Effects of sperm DNA fragmentation on embryo morphokinetic parameters and laboratory outcomes in women of different ages during intracytoplasmic sperm treatment cycles.

BACKGROUND

Whether SDF (sperm DNA fragmentation) influences embryo development and the clinical outcomes of assisted reproductive technology (ART) cycles remains controversial. Oocytes derived from women of different ages have varying abilities to repair SDF.

OBJECTIVE

This study aimed to explore the correlation between SDF and the morphokinetic parameters of embryos during intracytoplasmic sperm injection (ICSI) treatment cycles with consideration of the different ages of female patients.

MATERIALS AND METHODS

A total of 301 ICSI cycles between April 2022 and December 2023 were analyzed in this retrospective study. Cycles were categorized into two groups according to female age: the older group (females aged ≥ 35 years) and the younger group (females aged < 35 years).
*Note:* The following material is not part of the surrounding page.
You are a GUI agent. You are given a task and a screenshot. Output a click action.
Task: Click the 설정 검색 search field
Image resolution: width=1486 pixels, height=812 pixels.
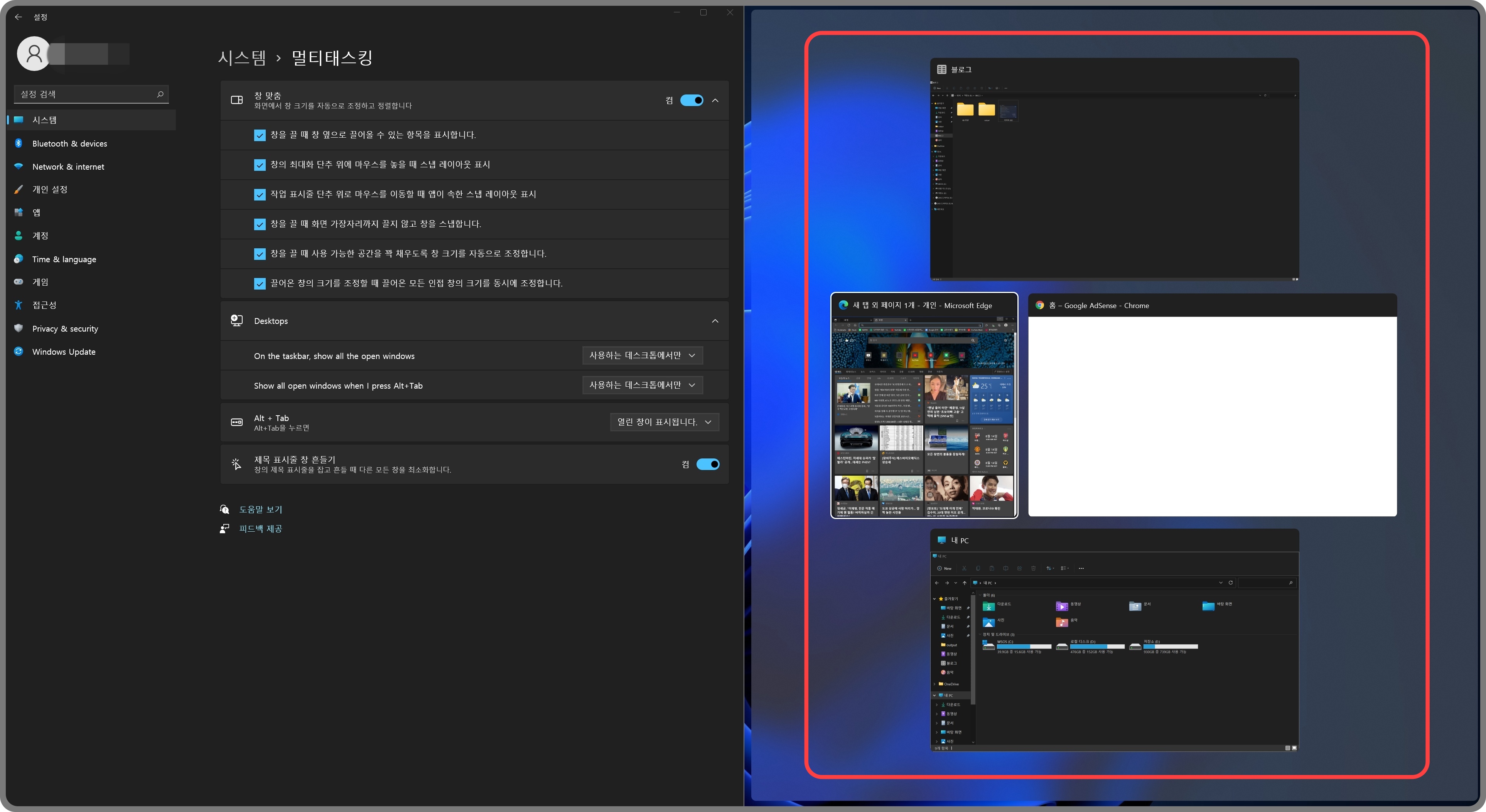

Moreover, each age group was further divided into low- and high- sperm DNA fragmentation index (DFI) subgroups. The morphokinetic parameters of embryo development and the laboratory outcomes were compared between the two DFI subgroups within each age category.

RESULTS

In the younger group, there were no differences between the two DFI groups in terms of the rate of usable blastocyst formation on Day 5; time to 2, 3, 4, 5, 6, 7, and 8 cells; or timing of blastulation. However, in the older group, the rate of usable blastocyst formation on Day 5 was significantly greater in the low DFI group than in the high DFI group (35.6% vs. 23.4%, p = 0.030). Although the times to reach 2, 3, 4, 5, 6, 7, and 8 cells were similar across the two DFI groups, the time to blastulation (tB) was significantly shorter in the low DFI group than in the high DFI group (106.5 ± 9.0 h vs. 111.1 ± 10.3 h, p = 0.013).

CONCLUSION

SDF could adversely affect the rate of usable blastocyst formation on Day 5 and delay the formation of usable blastocysts only when oocytes were derived from women of advanced maternal age. These results may indicate that oocytes derived from younger females have a greater capacity to repair SDF than those from women of advanced maternal age.